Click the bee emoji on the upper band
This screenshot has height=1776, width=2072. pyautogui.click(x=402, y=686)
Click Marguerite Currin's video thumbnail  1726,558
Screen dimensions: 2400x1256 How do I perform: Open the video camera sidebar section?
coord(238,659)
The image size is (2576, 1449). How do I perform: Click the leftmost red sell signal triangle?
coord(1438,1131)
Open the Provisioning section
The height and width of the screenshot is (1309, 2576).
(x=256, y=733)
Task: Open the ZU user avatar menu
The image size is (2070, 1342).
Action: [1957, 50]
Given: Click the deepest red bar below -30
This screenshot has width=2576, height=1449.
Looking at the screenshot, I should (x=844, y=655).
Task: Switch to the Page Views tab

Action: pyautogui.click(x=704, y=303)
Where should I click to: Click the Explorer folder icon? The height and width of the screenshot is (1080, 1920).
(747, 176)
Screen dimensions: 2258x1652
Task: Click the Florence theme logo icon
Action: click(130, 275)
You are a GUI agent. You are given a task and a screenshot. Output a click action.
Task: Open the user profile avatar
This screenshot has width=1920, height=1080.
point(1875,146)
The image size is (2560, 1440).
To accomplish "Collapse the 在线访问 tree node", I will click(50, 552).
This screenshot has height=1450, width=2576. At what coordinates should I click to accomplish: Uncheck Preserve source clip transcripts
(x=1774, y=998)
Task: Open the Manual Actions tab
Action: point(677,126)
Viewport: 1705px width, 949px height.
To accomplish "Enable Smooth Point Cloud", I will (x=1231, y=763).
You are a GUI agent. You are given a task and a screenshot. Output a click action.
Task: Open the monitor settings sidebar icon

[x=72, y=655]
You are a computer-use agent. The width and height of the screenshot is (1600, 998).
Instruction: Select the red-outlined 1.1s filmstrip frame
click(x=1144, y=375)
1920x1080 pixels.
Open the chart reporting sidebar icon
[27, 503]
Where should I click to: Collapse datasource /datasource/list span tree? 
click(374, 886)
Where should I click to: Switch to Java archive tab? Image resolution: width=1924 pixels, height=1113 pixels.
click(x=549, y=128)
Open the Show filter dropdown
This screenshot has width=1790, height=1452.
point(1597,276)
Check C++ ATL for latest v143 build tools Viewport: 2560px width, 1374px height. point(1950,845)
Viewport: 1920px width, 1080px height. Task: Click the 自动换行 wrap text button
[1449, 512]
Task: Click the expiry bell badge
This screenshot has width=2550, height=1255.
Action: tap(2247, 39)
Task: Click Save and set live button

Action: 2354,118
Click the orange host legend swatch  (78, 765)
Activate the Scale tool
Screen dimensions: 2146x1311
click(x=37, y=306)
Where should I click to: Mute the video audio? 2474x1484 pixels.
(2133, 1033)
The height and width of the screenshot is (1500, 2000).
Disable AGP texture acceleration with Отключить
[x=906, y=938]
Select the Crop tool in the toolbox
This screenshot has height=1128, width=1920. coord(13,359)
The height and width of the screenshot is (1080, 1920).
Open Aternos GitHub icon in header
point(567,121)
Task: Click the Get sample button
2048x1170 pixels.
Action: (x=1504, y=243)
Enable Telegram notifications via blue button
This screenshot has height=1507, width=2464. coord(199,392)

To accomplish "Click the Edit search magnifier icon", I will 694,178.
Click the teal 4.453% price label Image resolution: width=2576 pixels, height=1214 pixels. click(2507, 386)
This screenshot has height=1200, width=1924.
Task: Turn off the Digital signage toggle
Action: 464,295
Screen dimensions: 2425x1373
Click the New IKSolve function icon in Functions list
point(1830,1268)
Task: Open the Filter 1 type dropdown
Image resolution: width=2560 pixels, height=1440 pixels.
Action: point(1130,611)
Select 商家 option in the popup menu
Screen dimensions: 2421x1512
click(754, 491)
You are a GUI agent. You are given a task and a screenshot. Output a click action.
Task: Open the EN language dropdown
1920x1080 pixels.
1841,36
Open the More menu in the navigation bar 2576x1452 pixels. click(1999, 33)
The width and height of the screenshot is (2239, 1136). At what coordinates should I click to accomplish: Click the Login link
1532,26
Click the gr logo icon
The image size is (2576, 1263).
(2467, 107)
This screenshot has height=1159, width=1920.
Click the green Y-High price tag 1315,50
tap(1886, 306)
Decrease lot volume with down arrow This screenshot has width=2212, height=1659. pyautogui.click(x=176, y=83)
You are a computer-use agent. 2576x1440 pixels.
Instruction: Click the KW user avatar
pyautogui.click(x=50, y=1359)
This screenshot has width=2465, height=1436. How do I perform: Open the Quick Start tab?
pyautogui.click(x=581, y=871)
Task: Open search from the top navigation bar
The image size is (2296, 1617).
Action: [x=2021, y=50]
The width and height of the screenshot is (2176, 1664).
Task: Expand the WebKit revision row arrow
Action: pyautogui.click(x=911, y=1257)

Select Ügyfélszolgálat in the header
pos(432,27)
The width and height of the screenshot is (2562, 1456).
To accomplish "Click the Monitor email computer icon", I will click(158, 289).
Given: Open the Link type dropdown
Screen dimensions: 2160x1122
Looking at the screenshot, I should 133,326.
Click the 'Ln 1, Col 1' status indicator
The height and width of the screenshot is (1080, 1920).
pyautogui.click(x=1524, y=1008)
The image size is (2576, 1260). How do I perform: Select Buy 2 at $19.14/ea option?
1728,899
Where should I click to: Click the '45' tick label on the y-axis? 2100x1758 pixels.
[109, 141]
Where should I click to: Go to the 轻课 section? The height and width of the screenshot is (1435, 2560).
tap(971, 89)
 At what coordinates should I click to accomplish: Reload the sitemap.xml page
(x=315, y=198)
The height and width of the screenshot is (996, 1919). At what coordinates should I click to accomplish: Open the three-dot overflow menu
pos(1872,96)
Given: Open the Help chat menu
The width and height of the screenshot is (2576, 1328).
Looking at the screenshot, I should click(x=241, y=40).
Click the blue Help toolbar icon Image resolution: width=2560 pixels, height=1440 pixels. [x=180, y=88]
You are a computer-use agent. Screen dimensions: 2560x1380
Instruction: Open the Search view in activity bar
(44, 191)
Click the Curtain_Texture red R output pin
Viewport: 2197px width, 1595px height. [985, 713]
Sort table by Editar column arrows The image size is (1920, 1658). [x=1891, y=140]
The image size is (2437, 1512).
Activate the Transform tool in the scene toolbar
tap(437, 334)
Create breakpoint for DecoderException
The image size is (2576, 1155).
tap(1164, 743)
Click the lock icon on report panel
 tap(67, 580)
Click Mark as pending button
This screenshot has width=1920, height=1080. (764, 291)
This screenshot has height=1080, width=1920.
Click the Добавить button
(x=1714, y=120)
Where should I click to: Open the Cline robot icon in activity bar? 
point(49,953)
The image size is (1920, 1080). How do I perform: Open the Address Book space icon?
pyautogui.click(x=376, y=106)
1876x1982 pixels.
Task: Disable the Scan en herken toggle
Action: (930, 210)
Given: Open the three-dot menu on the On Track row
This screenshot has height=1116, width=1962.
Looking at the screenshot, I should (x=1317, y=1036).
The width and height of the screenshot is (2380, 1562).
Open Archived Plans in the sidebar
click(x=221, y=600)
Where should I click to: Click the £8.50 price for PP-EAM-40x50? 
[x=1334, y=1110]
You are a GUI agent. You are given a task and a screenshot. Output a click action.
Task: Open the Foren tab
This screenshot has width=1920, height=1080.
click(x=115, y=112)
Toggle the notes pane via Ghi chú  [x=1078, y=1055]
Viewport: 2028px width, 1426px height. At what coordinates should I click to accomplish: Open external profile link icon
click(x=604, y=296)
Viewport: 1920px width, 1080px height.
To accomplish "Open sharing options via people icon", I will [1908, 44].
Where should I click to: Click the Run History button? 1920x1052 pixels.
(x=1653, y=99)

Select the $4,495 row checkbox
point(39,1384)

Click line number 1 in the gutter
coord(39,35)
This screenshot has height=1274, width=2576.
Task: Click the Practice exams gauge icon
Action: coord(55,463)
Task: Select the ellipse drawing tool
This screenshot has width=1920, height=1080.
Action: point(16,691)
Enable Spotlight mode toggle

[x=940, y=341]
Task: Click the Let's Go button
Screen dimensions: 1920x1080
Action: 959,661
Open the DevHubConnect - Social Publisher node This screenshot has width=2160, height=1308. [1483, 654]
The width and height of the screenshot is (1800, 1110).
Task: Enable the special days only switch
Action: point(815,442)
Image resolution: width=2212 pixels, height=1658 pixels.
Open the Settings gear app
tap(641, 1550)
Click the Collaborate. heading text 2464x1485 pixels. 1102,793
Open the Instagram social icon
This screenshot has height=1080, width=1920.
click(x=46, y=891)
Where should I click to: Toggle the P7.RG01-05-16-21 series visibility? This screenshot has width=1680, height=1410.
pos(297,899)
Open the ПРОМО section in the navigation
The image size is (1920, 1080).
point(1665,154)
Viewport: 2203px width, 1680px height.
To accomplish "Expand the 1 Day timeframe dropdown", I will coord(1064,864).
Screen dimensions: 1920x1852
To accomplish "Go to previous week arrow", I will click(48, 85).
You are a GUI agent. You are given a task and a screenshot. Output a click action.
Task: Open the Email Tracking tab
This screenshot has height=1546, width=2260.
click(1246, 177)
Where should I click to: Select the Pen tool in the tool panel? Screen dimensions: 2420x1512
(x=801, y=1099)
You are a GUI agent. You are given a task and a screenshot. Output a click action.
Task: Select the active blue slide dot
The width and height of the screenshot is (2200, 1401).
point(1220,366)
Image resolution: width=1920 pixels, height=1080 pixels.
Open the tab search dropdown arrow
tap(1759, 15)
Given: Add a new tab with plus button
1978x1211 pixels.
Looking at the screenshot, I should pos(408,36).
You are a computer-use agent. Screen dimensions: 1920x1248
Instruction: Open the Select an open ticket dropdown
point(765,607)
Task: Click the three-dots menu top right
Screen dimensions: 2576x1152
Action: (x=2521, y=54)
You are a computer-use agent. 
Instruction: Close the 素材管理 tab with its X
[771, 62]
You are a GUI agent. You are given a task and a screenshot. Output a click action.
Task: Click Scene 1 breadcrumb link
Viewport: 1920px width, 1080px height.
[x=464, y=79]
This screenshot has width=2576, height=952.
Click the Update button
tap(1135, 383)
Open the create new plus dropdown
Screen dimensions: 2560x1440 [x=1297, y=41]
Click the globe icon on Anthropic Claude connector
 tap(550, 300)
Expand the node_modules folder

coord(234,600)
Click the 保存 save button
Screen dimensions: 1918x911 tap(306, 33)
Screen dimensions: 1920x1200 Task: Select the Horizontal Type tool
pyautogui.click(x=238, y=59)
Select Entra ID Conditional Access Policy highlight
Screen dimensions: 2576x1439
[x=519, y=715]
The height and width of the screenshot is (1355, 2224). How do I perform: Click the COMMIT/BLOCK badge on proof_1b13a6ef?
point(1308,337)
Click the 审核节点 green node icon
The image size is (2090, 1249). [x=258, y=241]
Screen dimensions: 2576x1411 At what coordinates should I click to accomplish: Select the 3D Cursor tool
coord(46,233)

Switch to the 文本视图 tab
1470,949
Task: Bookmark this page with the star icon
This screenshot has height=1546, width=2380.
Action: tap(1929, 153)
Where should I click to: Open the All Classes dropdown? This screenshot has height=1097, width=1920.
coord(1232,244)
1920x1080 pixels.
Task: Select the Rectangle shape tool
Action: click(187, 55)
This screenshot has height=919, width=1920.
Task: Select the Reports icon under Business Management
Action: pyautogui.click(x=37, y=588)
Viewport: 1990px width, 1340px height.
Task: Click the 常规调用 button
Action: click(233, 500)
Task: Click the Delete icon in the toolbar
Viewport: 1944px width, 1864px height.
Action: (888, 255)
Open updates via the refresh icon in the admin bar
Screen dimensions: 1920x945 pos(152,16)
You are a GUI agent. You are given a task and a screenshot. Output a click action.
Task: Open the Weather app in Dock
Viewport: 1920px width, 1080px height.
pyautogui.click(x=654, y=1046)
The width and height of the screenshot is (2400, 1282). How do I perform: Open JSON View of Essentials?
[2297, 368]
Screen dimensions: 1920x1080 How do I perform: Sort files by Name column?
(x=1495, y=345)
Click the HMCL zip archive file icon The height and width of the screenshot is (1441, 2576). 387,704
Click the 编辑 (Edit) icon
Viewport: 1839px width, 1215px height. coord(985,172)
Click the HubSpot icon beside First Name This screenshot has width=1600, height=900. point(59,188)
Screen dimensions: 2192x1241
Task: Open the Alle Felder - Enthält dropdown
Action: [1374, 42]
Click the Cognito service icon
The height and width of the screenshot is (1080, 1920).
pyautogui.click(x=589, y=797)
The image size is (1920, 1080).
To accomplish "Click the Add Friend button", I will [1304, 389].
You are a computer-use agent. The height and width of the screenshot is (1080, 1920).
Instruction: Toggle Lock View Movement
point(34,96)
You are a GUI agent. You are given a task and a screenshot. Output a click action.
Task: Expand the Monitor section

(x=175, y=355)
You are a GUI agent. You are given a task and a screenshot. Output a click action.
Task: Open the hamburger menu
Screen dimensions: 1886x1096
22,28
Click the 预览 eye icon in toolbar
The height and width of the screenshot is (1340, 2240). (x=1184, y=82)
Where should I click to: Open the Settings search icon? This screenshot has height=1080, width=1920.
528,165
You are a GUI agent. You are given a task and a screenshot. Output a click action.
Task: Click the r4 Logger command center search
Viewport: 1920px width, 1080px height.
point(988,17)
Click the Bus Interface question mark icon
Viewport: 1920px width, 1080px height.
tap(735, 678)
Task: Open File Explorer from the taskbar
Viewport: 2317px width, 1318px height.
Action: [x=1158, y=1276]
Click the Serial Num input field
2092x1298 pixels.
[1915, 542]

• • • • • • •

Scan the listing above for the word "navigation" and show each line where it is found.

» ANSWER SPACE
Open the More menu in the navigation bar 2576x1452 pixels. click(1999, 33)
Task: Open search from the top navigation bar
Open the ПРОМО section in the navigation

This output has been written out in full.